Oct 022012

Travis scored heavily at times all round the wicket

Finally, we’re on to part three of my review of the season.

Enjoy, and feel free to pick holes!


There’s been a lot of tough acts to follow as professional at Crimble. In the last 10 years, we’ve seen the likes of Sherwin Campbell, Johan Botha, Rajat Bhatia and Stephen John take us to league and Wood Cup victory.

Therefore, a pro at Heywood will, these days, be judged against these players, which makes it extremely hard to impress certain more hardcore elements of the support.

So how does Travis Townsend measure up? It’s a difficult one because there are many of us who are glad he is coming back next year, but we also believe he needs to add another 3-400 runs (at least) to his runs for the season to really achieve what we hope to achieve.

Firstly, I’ll look at what Travis achieved. He scored more than 700 runs at an average of over 40, and 48 wickets at less than 12. In a difficult season weather wise, on poor pitches and when we weren’t expecting much at all from him with the ball, those stats look good. And indeed, they measure up to most pros.

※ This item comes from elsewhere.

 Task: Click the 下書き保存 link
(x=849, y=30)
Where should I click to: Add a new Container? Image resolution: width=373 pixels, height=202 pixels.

The one problem with Travis with the bat this season was in that little period mid-season when we really needed him to win a couple of matches – and he didn’t. On several occasions – most notably for me against Milnrow in the Wood Cup and at Monton and Weaste – we needed him to lead from the front. However, he was reckless at Milnrow and missed a straight one at Monton. He did dig deep at Norden, when the rest of the batting let themselves down, but even then many of us who were there believed he could have scored quicker that day to take some of the pressure off the side.

It’s what you pay your pro for, and it’s where Travis just failed.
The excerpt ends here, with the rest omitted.